Regulation of cell viability and anti-inflammatory tristetraprolin family gene expression in mouse macrophages by cottonseed extracts

Authors: Cao, Heping; Sethumadhavan, Kandan

Submitted to: Scientific Reports
Publication Type: Peer Reviewed Journal
Publication Acceptance Date: 12/30/2019
Publication Date: 1/21/2020
Citation: Cao, H., Sethumadhavan, K. 2020. Regulation of cell viability and anti-inflammatory tristetraprolin family gene expression in mouse macrophages by cottonseed extracts. Scientific Reports. 10:775. https://doi.org/10.1038/s41598-020-57584-9.
DOI: https://doi.org/10.1038/s41598-020-57584-9

Interpretive Summary: Cotton is an important plant because it produces fiber and cottonseed. Cottonseed accounts for approximately 20% of the crop value. However, cottonseed usage is limited to feeding ruminant animals and not for human or other animal consumption due to toxic gossypol in glanded cottonseed, the commonly cultivated cotton. Glandless cottonseed does not have pigment glands and accumulates only trace amounts of gossypol; which has potential being used as a food ingredient or as a feed for non-ruminant animals. However, diets containing glandless cottonseed kernels produced significant number of hepatocellular carcinomas in rainbow trout. Because glandless cottonseed kernels are available for purchase and consumption by the general public, it is therefore important to investigate the cytotoxicity of glandless cottonseeds. Here we report our findings on the cytotoxicity and gene expression regulation of ethanol extracts from glandless and glanded cottonseed along with pure gossypol and lipopolysaccharides using cultured mouse macrophages. This study showed that no cytotoxicity effect was observed in cells treated with extracts from glandless cottonseed coat or kernels, nor with glanded cottonseed coat, but with glanded cottonseed kernel extract. Lipopolysaccharides did not show toxic activity but gossypol at high concentration or long treatment inhibited cell viability. Cottonseed extracts and gossypol increased both proinflammatory tumor necrosis factor and anti-inflammatory tristetraprolin gene expression in the macrophages, to a much less extent than those of lipopolysaccharides. The effects of ethanol extracts from cottonseeds and gossypol on stimulating anti-inflammatory tristetraprolin gene expression are similar to those of cinnamon extract and green tea extract. These results suggest that glandless cottonseed extract is harmless towards the cultured macrophages but glanded cottonseed extract from its kernel, like gossypol, is harmful to the immunological cells. Our results further suggest that ethanol extracts from cottonseed, especially glandless cottonseed may have potential health/nutritional benefits for inflammation-related diseases such as arthritis and diabetes.

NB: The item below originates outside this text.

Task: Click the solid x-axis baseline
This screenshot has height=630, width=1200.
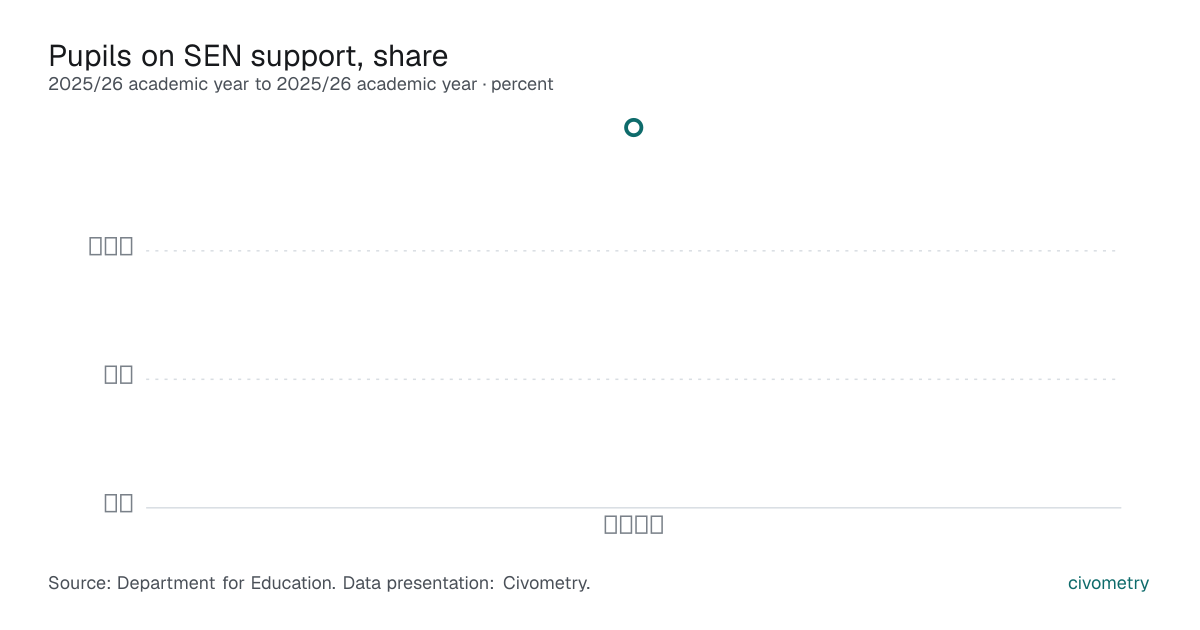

Technical Abstract: Cotton plant provides two economically important products: fiber and cottonseed. Cotton produces more seed than fiber in quantity. Cottonseed typically accounts for 20% of the crop value. Due to presence of toxic gossypol in the glanded cotton, the use of cottonseed is limited to feeding cows and not for human or other animal consumption. To explore the potential use of glandless cottonseed which has only trace amount of gossypol, we investigated the cytotoxicity and gene expression modulation of ethanol extracts from glandless cottonseed along with those from glanded cottonseed and compared directly with gossypol and lipopolysaccharide (LPS). Cottonseeds were separated into coat and kernel fractions. Both fractions were homogenized in acetic acid, defatted with chloroform and hexane and extracted with ethanol. The ethanol extracts were reconstituted in DMSO before being added to mouse RAW264.7 macrophages using gossypol and LPS as controls. Cell cytotoxicity and gene expression were determined with MTT and qPCR assays. No cytotoxicity effect was observed in cells treated with extracts from glandless cottonseed coat or kernel, or glanded cottonseed coat, but glanded cottonseed kernel extract inhibited mitochondrial activity by 40%. LPS did not show toxic activity but gossypol inhibited cell viability. Cottonseed extracts and gossypol increased both proinflammatory TNF and anti-inflammatory TTP/ZFP36 gene expression in the macrophages, to a much less extent than those of LPS. The effects of ethanol extracts from cottonseeds and gossypol on stimulating anti-inflammatory TTP gene expression were similar to those of cinnamon extract and green tea extract. These results suggest that glandless cottonseed extract is harmless towards the cultured macrophages but glanded cottonseed extract from its kernel, like gossypol, is harmful to the immunological cells, and that ethanol extracts from cottonseed, especially glandless cottonseed may have health/nutritional benefits for inflammation-related diseases.